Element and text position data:

···

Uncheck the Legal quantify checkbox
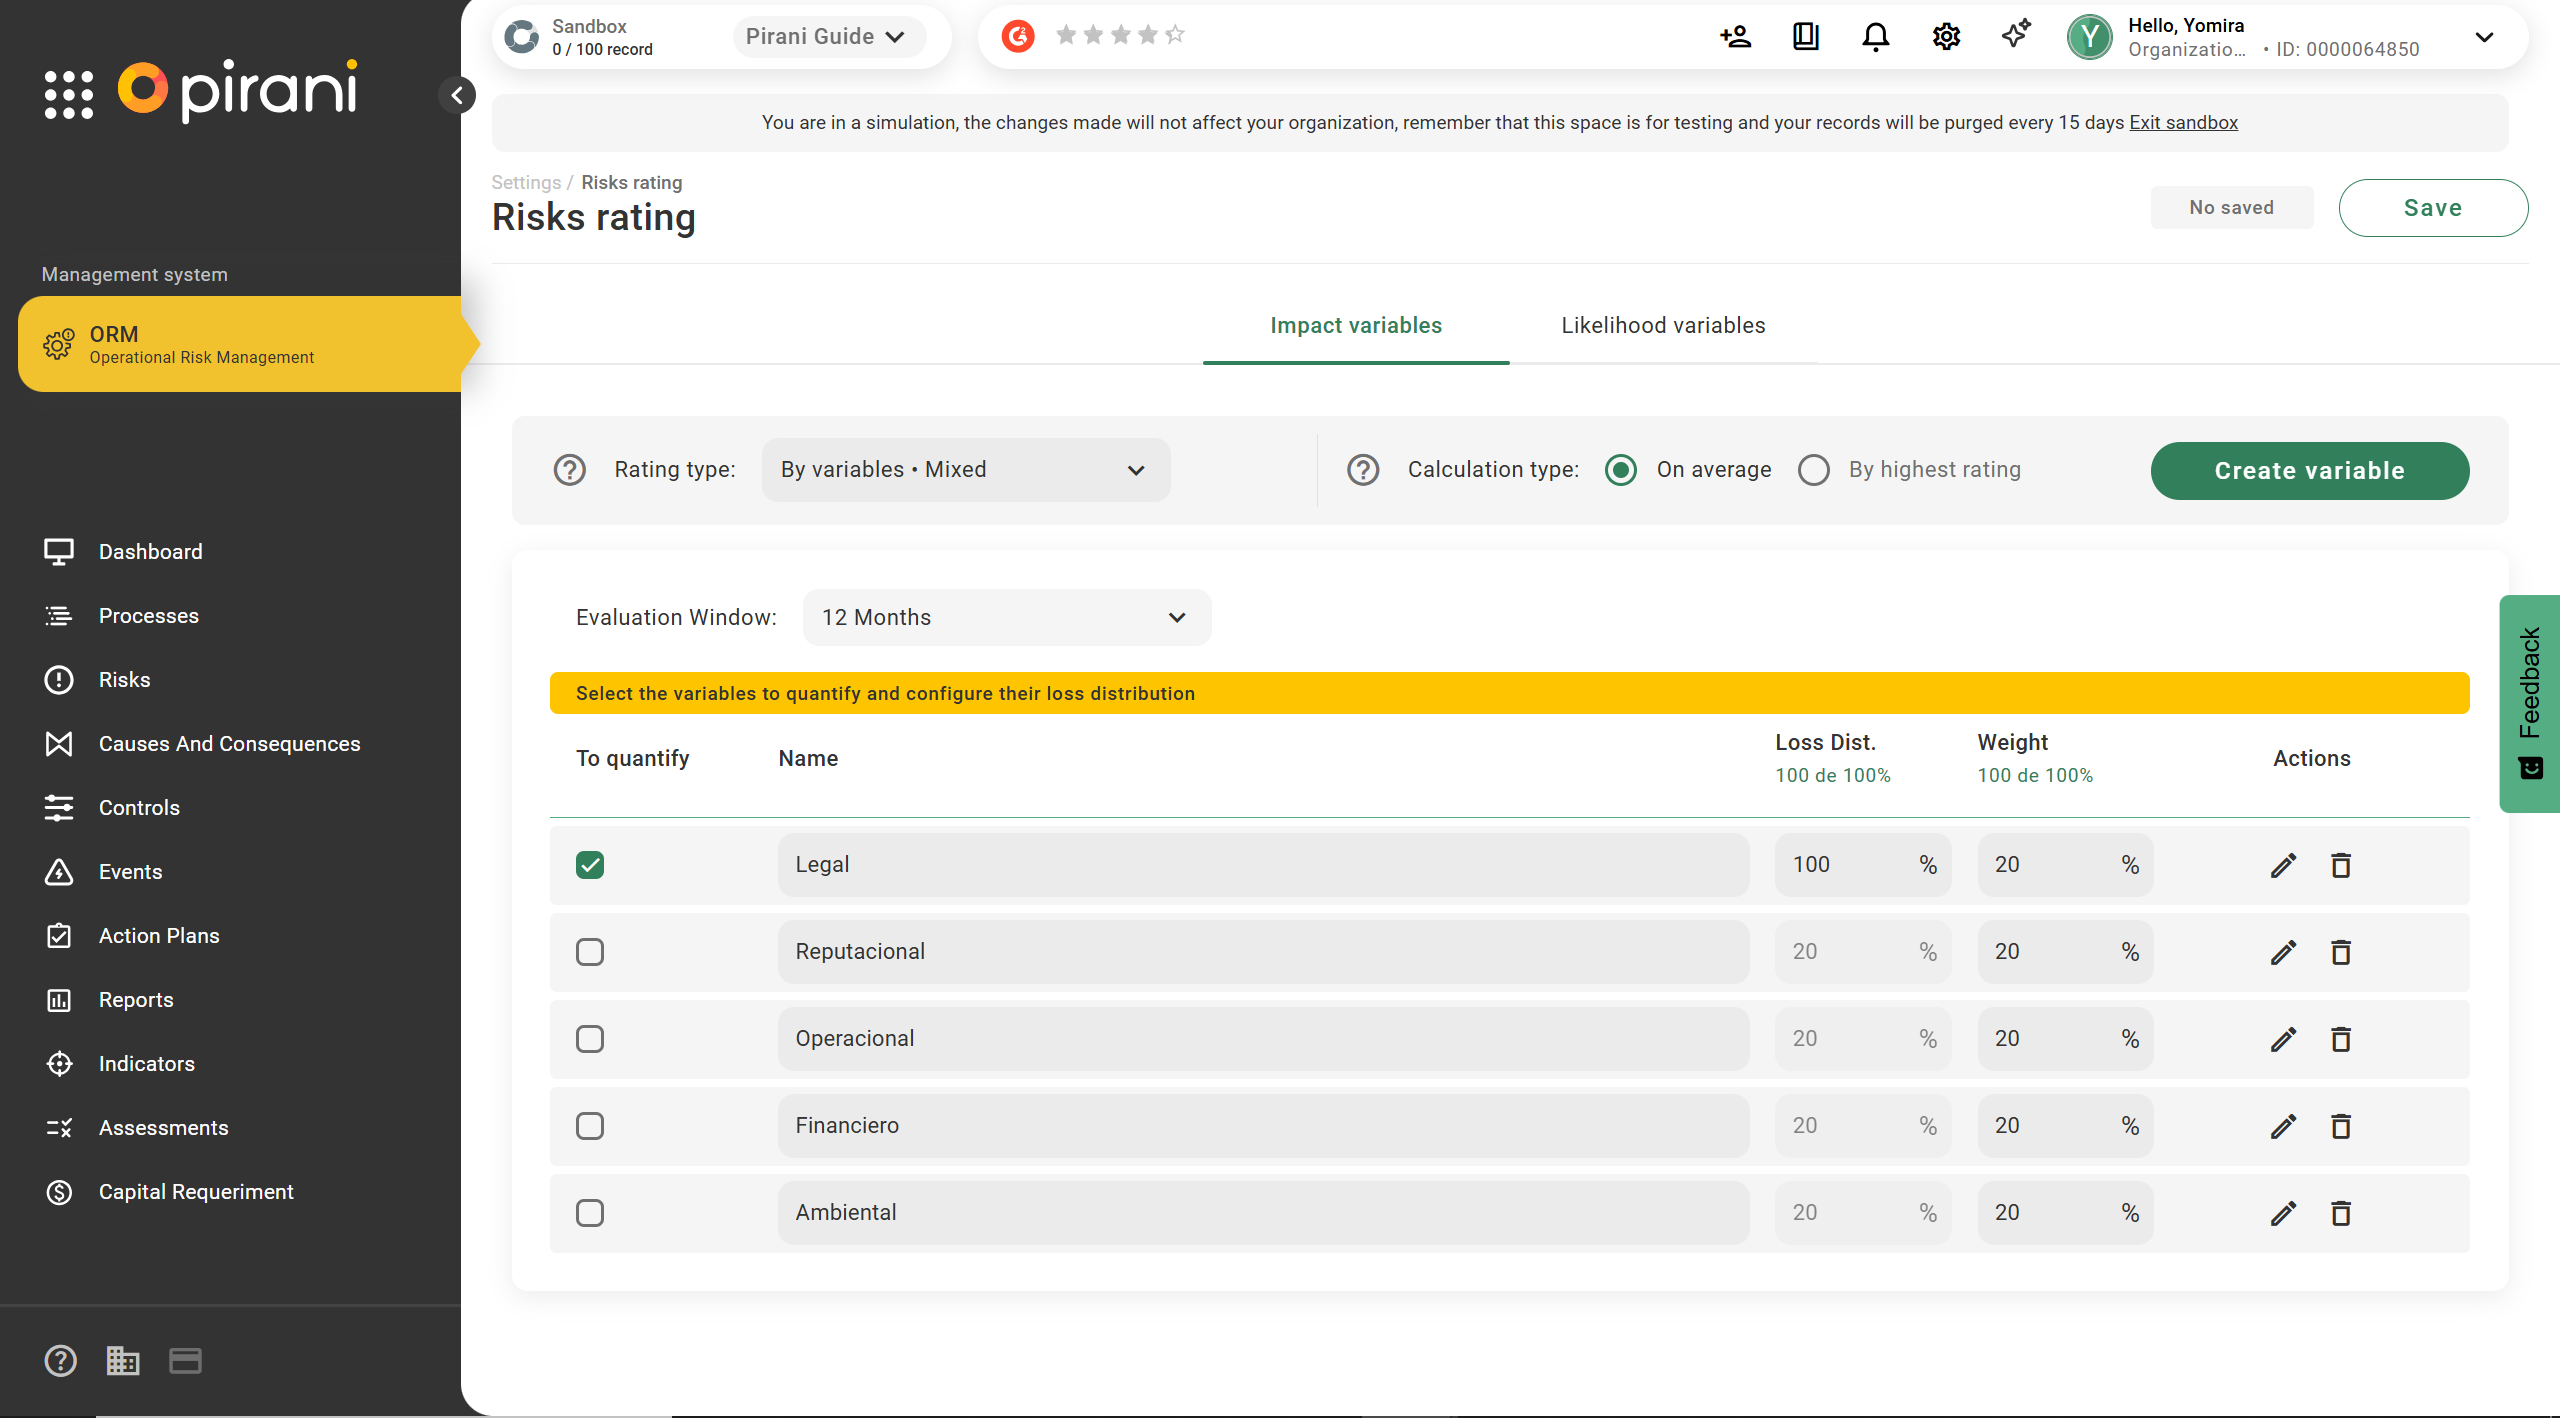Viewport: 2560px width, 1418px height. click(590, 865)
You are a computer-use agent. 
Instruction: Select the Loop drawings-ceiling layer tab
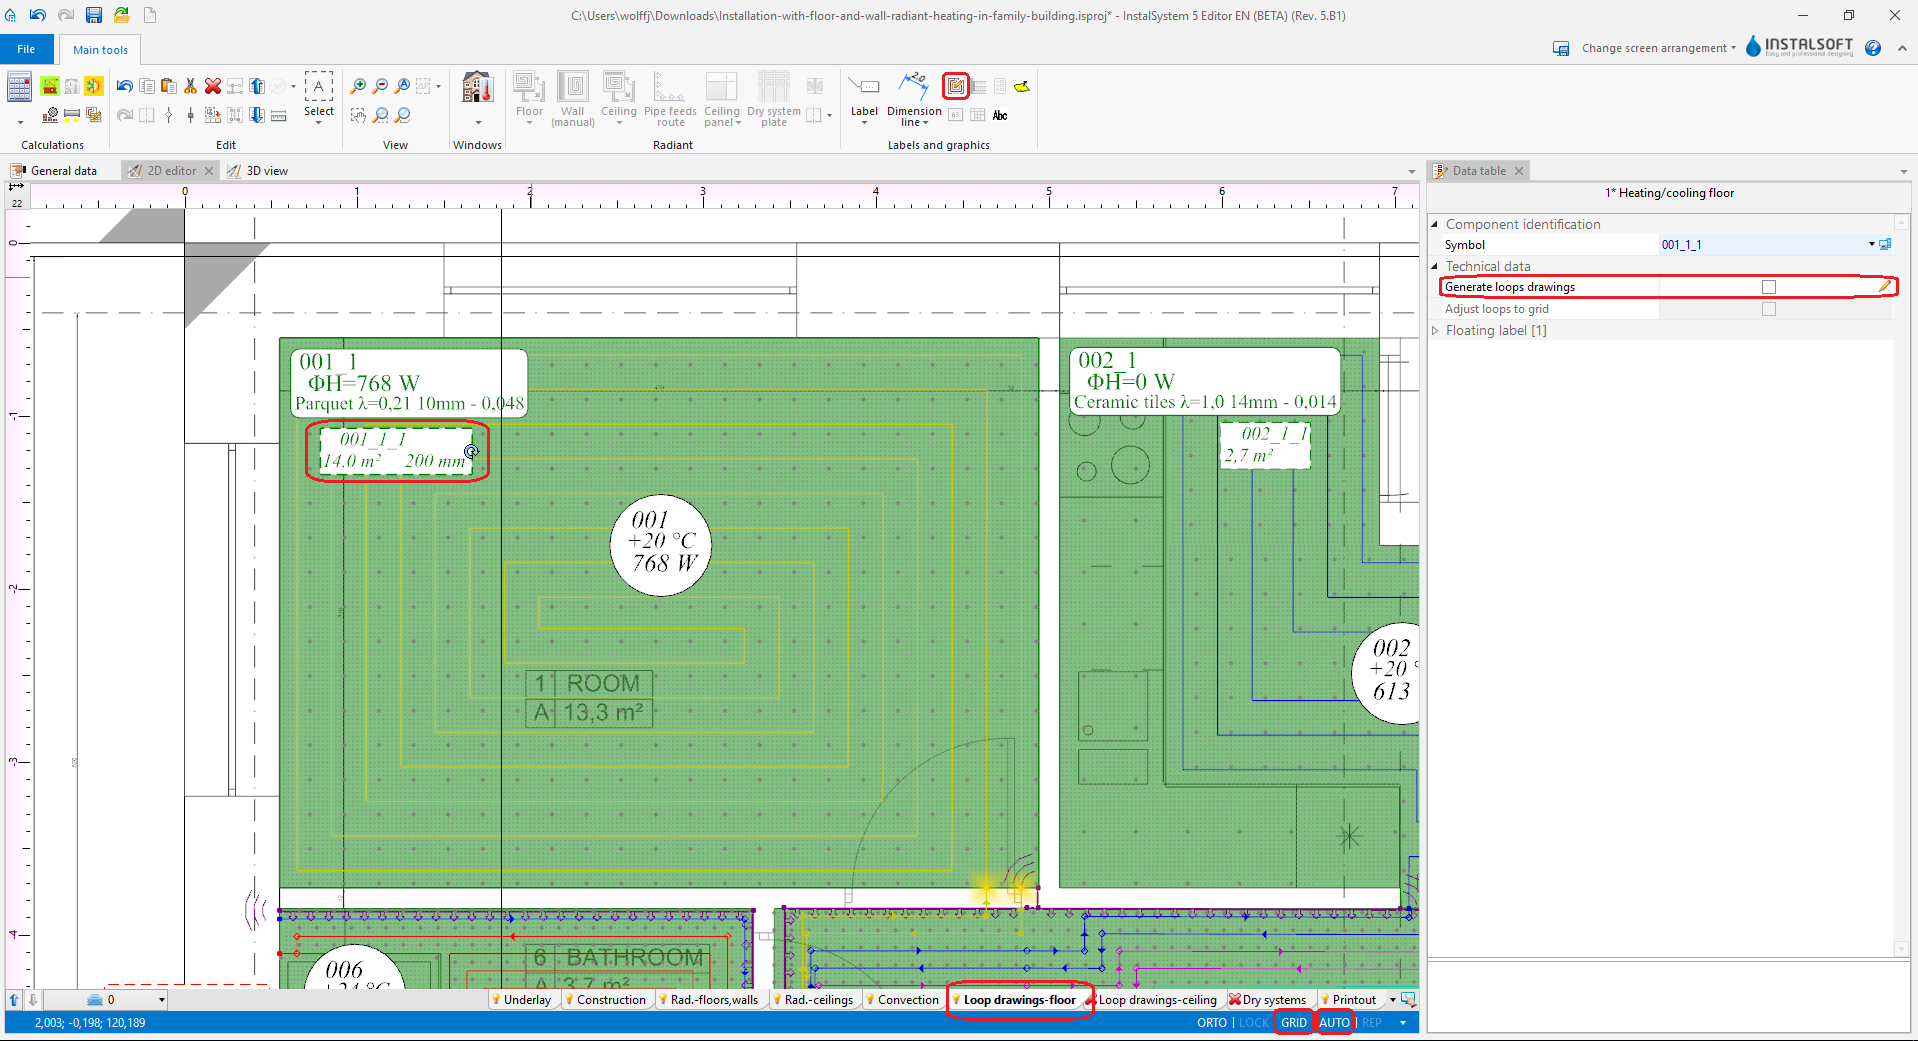[1157, 1000]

···

**What needs to be done**
Write out every line of the records again, requests included, but shift every number in the answers up by 112, both the coordinates and the viewport width and height. Omit the pictures.

**Result of the exercise**
Uncheck the Legal quantify checkbox
Viewport: 2672px width, 1530px height. click(702, 977)
You are a computer-use agent. 
Instruction: Select the Loop drawings-ceiling layer tab
[1269, 1112]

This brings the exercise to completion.